§ Assigned task
Where does the string "next" appear in the listing below? Copy every line where it does.

================================

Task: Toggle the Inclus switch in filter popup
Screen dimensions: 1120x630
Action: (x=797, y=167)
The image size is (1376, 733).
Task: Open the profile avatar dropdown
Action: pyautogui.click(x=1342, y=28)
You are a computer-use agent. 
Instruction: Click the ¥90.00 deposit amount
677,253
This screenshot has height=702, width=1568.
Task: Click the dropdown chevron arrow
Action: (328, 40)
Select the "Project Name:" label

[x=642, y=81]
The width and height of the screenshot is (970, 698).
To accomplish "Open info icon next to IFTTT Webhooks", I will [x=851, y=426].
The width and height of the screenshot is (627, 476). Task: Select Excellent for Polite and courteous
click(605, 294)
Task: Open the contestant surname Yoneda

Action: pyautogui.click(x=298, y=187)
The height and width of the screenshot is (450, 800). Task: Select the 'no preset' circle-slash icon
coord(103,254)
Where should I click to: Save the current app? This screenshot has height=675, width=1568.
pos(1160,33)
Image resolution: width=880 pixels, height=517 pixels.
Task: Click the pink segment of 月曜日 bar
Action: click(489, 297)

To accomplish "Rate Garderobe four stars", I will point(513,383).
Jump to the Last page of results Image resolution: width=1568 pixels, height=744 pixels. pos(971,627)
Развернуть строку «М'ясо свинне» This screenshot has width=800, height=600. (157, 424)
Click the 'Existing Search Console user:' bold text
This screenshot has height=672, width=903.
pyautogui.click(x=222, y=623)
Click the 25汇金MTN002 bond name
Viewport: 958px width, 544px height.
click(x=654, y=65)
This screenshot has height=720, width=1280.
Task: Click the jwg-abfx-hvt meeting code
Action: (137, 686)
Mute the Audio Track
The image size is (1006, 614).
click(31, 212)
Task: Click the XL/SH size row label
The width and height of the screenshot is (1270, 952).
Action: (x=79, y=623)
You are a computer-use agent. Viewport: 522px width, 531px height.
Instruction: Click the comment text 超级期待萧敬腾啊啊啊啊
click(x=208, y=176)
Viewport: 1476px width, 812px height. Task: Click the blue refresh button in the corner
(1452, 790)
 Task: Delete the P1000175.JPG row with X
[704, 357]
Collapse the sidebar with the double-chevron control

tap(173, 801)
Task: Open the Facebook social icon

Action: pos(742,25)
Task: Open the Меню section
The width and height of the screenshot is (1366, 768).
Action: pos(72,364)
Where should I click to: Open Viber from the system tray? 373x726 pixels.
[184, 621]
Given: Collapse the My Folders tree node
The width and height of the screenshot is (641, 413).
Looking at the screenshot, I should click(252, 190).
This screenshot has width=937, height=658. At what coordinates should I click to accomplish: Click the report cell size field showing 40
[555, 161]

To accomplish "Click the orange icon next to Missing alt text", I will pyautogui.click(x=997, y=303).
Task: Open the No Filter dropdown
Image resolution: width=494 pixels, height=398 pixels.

================================

§ Solution for this problem
To accomplish "Open info icon next to IFTTT Webhooks", I will [x=851, y=426].
To accomplish "Click the orange icon next to Missing alt text", I will pyautogui.click(x=997, y=303).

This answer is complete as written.